====== Provided information ======

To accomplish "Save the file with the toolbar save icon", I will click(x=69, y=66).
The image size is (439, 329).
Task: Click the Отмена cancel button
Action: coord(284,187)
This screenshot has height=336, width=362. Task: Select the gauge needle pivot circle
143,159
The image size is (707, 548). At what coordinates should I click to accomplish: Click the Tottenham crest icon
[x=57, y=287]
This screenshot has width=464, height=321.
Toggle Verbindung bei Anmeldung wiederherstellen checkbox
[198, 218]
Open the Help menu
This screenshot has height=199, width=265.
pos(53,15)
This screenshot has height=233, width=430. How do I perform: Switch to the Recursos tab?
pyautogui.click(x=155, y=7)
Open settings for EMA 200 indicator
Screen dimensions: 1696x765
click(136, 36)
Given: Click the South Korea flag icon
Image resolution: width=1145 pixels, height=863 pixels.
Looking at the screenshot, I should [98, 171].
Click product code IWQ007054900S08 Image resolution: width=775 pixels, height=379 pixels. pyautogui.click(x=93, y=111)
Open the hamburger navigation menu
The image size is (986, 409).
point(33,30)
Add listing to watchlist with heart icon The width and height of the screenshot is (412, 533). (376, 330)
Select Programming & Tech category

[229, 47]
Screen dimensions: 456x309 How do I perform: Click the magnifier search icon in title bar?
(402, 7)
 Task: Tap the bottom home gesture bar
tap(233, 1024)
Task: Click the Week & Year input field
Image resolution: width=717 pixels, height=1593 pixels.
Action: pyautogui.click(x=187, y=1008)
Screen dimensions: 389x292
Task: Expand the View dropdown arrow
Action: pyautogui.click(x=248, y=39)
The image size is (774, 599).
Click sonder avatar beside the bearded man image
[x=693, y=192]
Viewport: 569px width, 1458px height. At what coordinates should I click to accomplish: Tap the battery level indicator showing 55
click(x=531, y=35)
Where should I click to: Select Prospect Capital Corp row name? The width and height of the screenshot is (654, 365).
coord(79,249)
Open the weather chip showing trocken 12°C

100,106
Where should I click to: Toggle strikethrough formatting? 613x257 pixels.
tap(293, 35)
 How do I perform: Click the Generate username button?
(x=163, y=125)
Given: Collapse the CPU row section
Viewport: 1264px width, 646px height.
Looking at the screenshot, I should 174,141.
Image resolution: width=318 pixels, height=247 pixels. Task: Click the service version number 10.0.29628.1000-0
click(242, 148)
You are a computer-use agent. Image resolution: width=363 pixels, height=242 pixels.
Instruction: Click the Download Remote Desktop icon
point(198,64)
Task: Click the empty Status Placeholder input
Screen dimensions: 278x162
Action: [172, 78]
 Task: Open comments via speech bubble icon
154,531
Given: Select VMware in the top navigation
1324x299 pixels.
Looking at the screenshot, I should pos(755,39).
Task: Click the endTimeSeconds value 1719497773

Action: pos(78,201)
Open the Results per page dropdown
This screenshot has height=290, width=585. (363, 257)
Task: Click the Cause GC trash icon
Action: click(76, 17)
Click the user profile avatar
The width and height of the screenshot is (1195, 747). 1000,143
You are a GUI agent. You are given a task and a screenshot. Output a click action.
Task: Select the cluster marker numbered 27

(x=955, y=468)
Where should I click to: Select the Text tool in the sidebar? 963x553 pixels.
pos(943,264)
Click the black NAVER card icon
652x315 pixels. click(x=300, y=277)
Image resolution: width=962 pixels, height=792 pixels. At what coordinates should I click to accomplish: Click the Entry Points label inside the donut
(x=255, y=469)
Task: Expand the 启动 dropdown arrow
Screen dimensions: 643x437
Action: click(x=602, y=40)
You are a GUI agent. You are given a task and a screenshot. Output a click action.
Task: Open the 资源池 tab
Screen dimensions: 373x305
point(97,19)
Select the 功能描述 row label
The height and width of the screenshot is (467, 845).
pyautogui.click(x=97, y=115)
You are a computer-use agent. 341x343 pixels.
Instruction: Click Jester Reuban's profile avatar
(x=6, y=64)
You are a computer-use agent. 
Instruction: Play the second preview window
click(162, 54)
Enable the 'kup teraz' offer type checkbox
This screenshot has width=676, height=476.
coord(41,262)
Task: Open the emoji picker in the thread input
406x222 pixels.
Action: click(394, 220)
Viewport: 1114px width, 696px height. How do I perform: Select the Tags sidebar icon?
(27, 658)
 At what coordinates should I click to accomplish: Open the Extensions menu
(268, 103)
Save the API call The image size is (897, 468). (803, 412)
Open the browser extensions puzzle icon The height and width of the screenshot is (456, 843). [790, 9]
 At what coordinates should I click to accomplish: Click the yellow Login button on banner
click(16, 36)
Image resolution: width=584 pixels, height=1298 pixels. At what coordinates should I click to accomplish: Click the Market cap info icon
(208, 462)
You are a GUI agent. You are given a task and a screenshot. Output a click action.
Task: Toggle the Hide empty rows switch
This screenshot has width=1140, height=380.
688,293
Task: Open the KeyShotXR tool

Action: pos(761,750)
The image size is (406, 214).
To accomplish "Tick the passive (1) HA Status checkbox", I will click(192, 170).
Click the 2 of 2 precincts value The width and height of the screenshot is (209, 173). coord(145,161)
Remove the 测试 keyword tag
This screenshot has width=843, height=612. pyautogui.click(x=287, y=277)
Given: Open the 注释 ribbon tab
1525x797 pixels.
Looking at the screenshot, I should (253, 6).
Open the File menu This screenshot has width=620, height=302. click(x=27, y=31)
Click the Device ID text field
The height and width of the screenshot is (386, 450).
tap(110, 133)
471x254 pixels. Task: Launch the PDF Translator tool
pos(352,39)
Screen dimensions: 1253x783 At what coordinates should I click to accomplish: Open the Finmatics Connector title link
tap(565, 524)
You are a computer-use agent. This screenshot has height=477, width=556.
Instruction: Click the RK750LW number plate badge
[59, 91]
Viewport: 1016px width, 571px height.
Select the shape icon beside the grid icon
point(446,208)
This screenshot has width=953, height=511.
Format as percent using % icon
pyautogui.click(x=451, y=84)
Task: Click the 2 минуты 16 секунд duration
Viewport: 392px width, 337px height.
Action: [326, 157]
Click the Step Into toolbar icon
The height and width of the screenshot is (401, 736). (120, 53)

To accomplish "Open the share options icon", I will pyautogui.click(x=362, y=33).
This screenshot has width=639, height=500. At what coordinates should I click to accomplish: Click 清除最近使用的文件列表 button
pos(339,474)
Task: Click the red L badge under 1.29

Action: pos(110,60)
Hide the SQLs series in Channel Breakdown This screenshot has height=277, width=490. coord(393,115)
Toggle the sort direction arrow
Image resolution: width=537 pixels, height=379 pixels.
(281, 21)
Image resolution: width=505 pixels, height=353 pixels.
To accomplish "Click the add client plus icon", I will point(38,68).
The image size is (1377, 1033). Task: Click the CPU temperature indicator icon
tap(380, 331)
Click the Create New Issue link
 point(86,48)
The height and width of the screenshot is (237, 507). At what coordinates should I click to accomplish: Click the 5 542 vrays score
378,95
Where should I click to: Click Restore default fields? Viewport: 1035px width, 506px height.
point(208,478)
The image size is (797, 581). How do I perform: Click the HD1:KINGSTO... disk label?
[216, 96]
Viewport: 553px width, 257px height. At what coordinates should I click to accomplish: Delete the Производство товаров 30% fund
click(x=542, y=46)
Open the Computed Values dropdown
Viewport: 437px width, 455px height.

======

→ Required action
What lines of the listing above hold "computer"? Copy all of them.

→ Problem solution
You are a computer-use agent. Image resolution: width=363 pixels, height=242 pixels.
You are a computer-use agent. 341x343 pixels.
You are a computer-use agent. 
You are a computer-use agent. This screenshot has height=477, width=556.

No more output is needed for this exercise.